UPDATE 7-U.S. oil rises on tight distillate supply, spread narrows

Jeanine Prezioso
Friday, 29 Nov 2013 | 12:26 PM ET

* More than 40 killed in army depot blast in Libya

* Euro at one-month high against U.S. dollar

* ULSD futures near two-month high

(Recasts to lead with U.S. oil, updates prices, adds context on distillates, spread)

NEW YORK, Nov 29 (Reuters) - U.S. oil climbed by more than $1 per barrel in light trading on Friday to narrow its discount to European Brent as the market focused on tight distillate supplies ahead of winter.

The U.S. benchmark jumped in early morning activity on short covering ahead of the weekend to narrow its discount to Brent to around $17.30 a barrel from the more than $19 discount in the previous two sessions, market participants said.

Brent oil rose slightly and was on track for the biggest monthly gain since August due to supply disruptions caused by unrest in Libya.

U.S. ultra low sulfur diesel futures (ULSD), more commonly known as heating oil, touched a near two-month high.

The market focused on dwindling distillates rather than growing U.S. oil supplies, and traders bet that oil prices would rise as refiners pump out heating fuels to supply Europe and the United States for winter heating.

U.S. inventories of distillates dropped to their lowest level for November since the government began tracking stocks in 1982, as refiners send record volumes of the fuel abroad, leaving a potentially tight supply scenario ahead of the heart of winter.

Brent traded up 9 cents to $110.95 at 11:54 a.m. EST (1654 GMT), on track for 2 percent monthly rise.

U.S. oil rose $1.32 to $93.62 a barrel, off from the earlier high of $93.90. There was no settlement for U.S. futures on Thursday because of the Thanksgiving holiday in the United States. Oil trading on the New York Mercantile Exchange will close one hour earlier at 1:30 p.m. EST on Friday.

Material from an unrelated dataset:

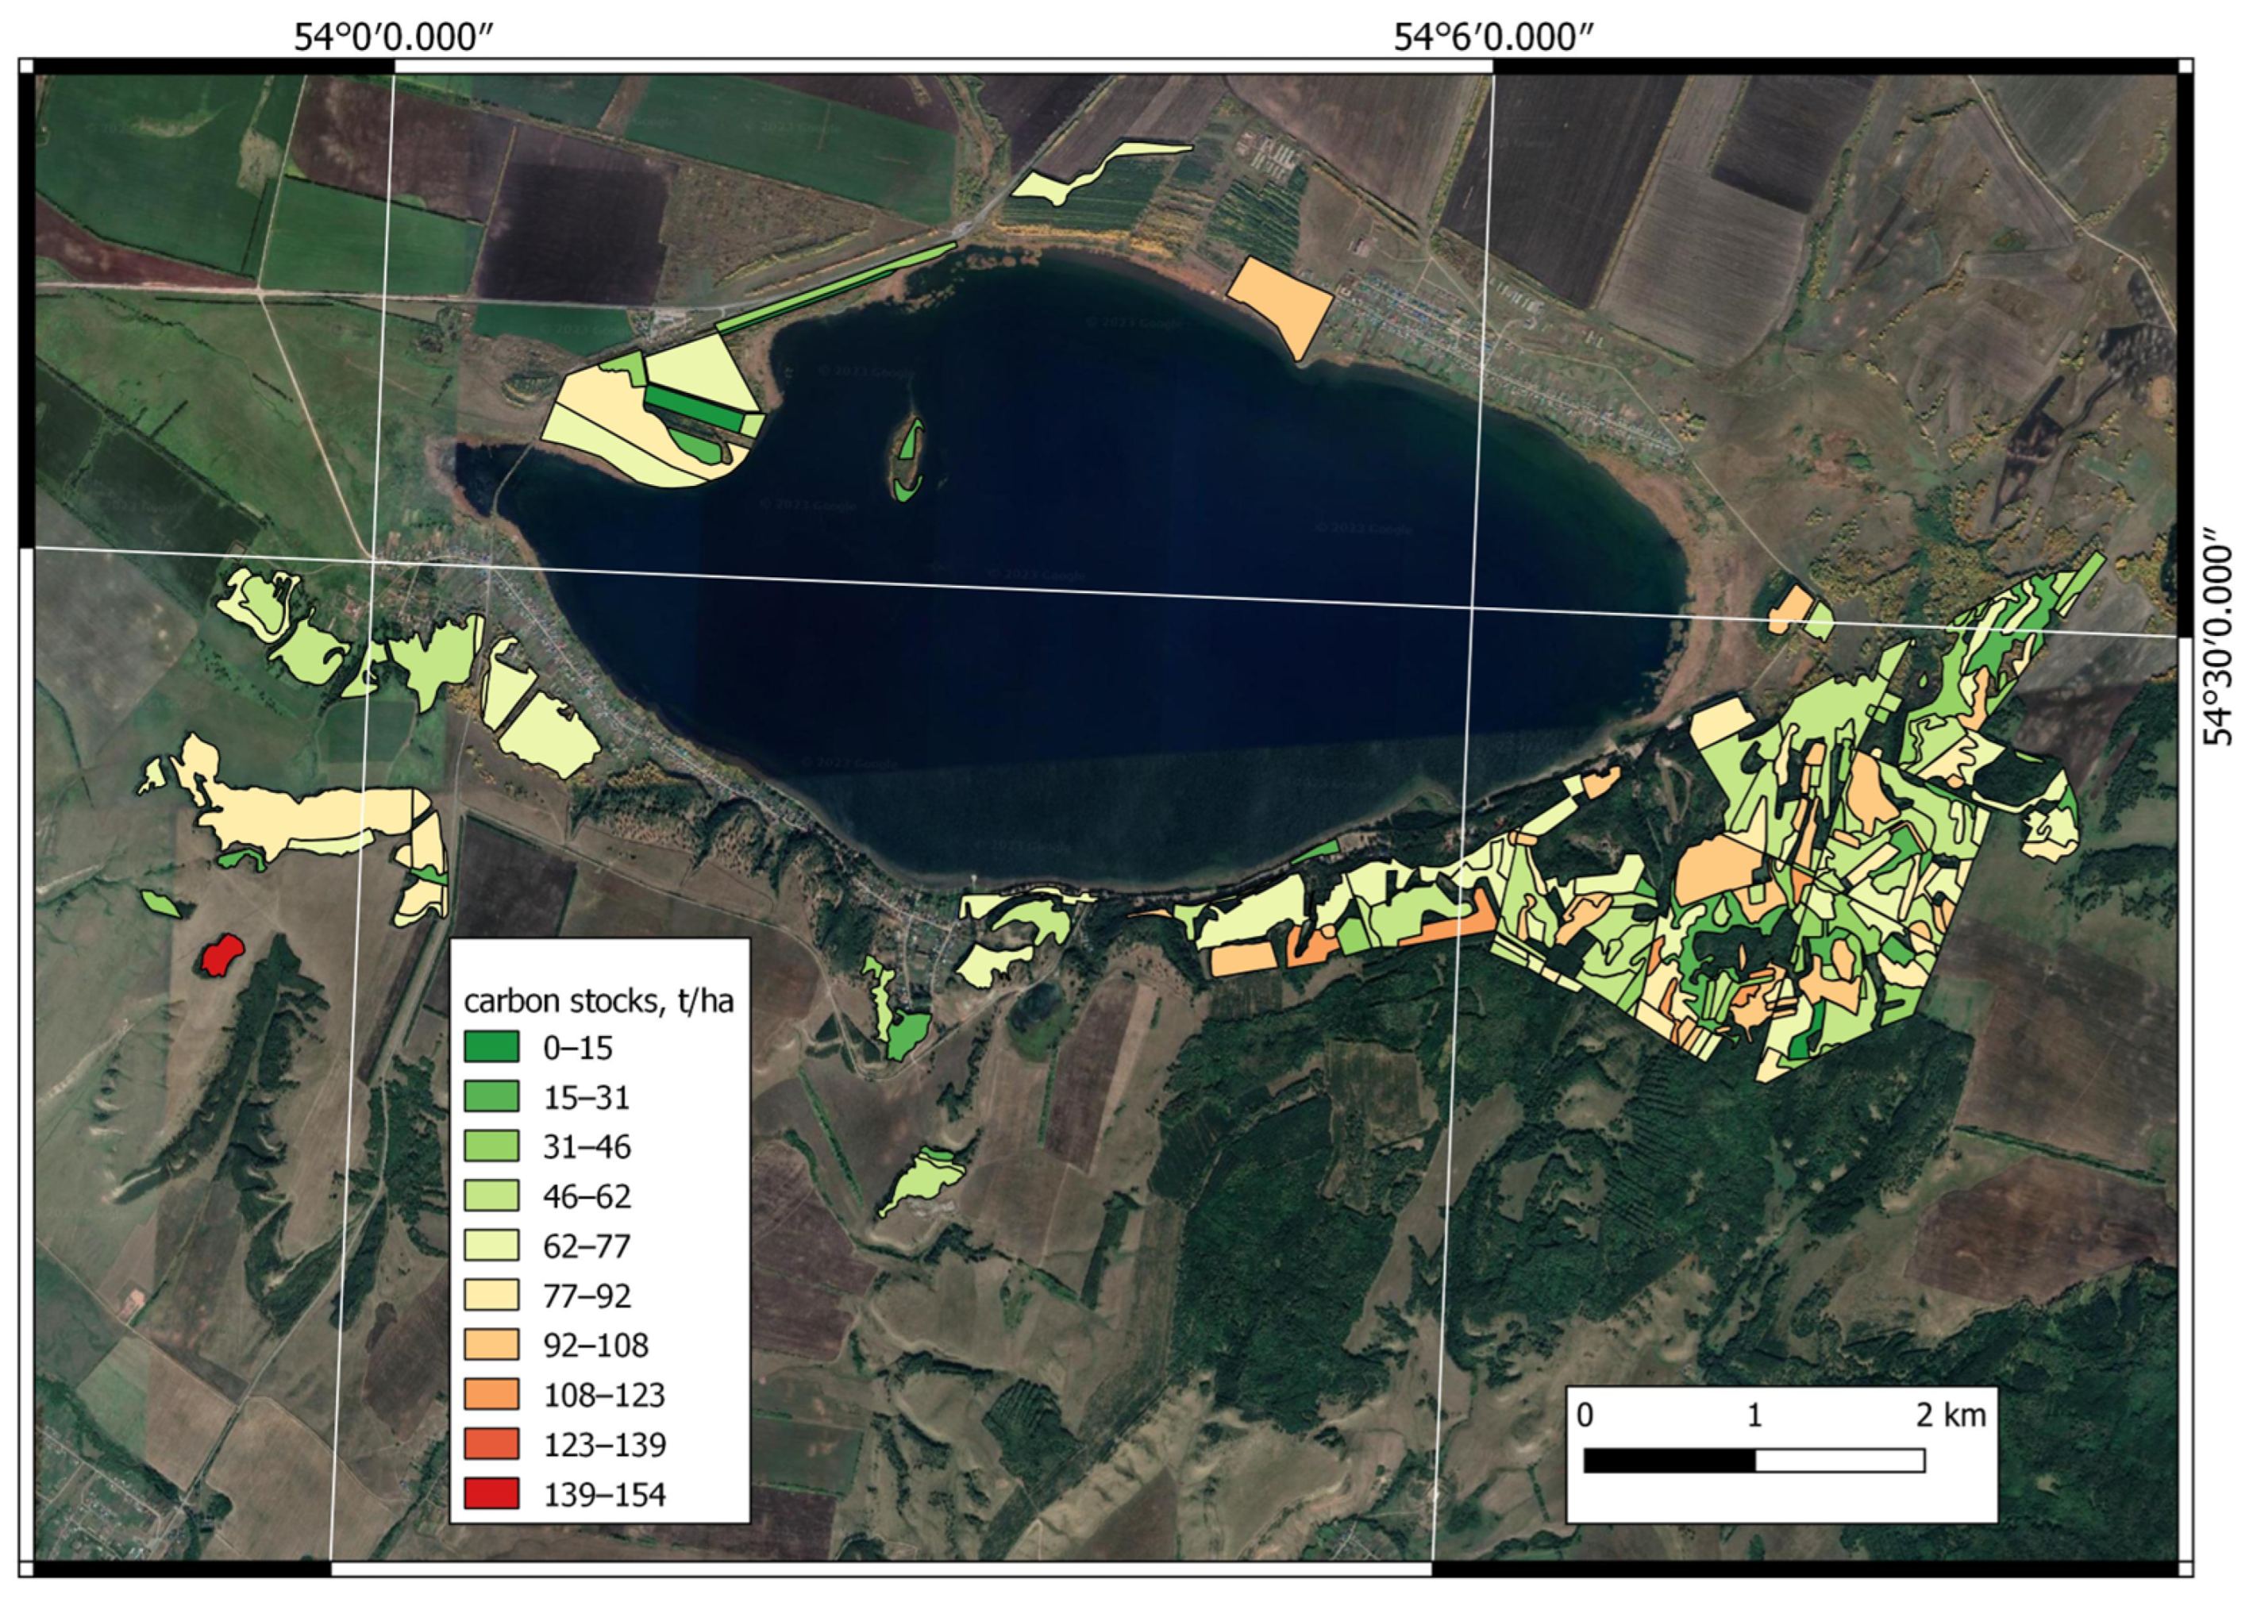
Task: Click the 92–108 legend color swatch
Action: click(x=491, y=1344)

ULSD futures rose 1.31 cents to $3.06 per gallon, after trading up to $3.0710, the highest price since Oct. 10.

The weaker U.S. dollar "coupled with strong data out of Europe" also supported the outlook for demand and forced some short covering in the market, according to Bill Baruch, senior market strategist at iitrader.com in Chicago.

The euro was at a one-month high against the dollar after data showed the first drop in euro zone unemployment in three years. A falling dollar makes it cheaper for holders of other currencies to purchase dollar-denominated commodities like oil.

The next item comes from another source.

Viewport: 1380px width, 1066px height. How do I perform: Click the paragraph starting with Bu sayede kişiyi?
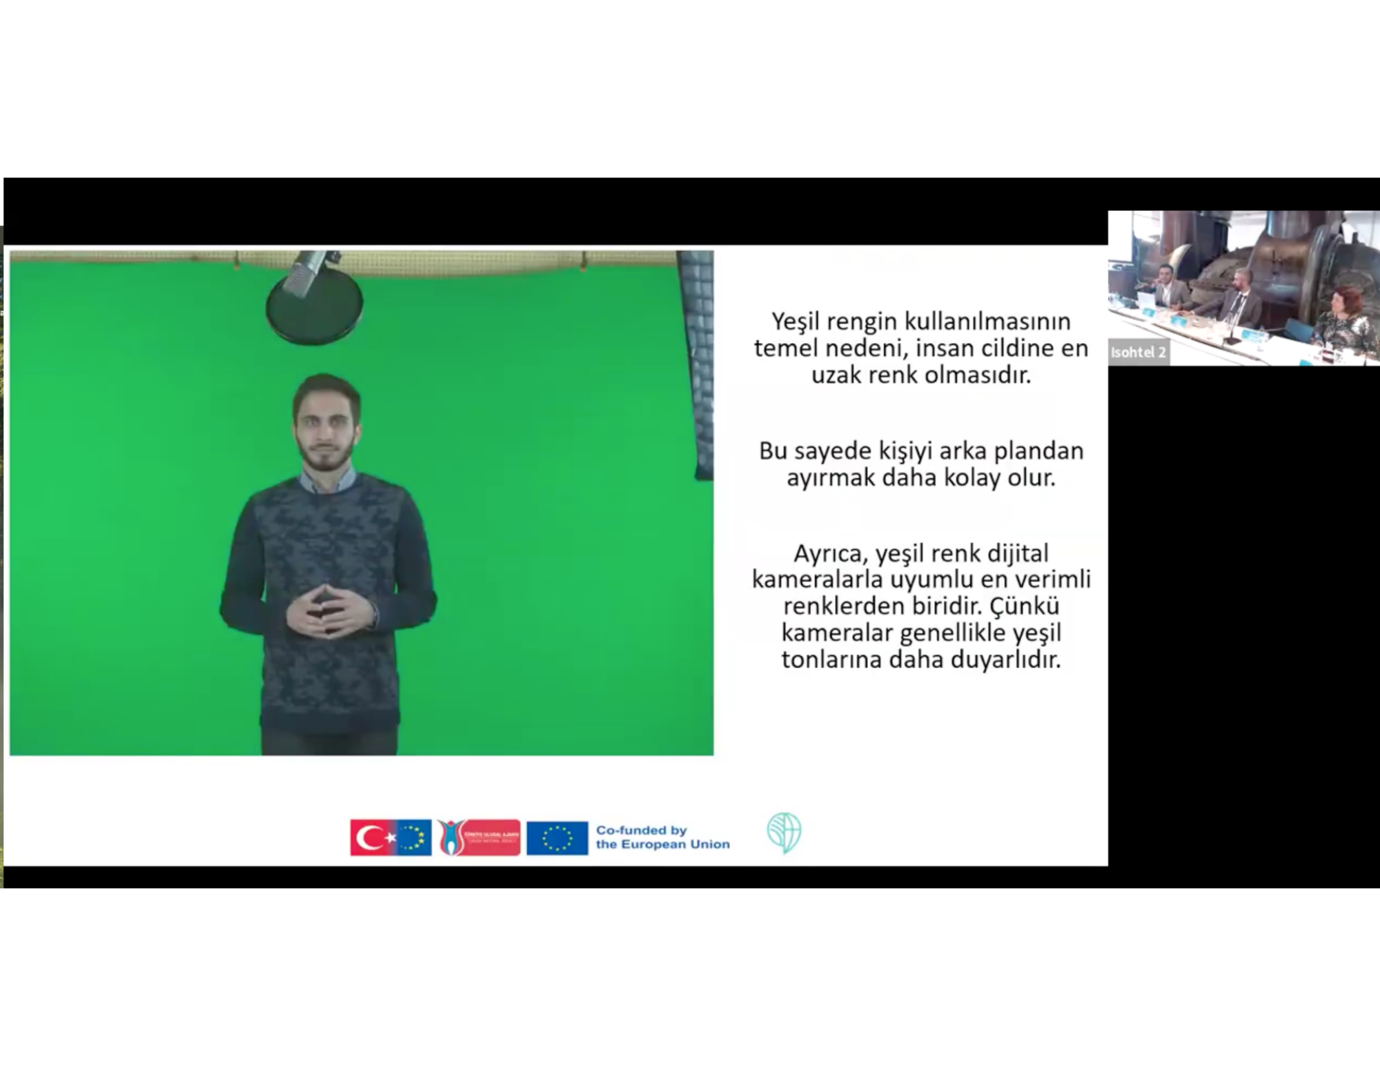tap(920, 464)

Brent oil also found support from ongoing disruptions and violence in OPEC member Libya. More than 40 people were killed in an explosion at an army depot in southern Libya after locals tried to steal ammunition, the latest in a series of clashes highlighting the government's inability to restore order.

Libya's oil exports are down to a fraction of capacity due to seizures of oilfields and ports by militias, tribesmen and civil servants demanding more political rights or higher pay.

Expectations that more Iranian crude will come back to the market capped prices. Iran and six world powers clinched a deal on Sunday to curb its nuclear program in exchange for initial sanctions relief.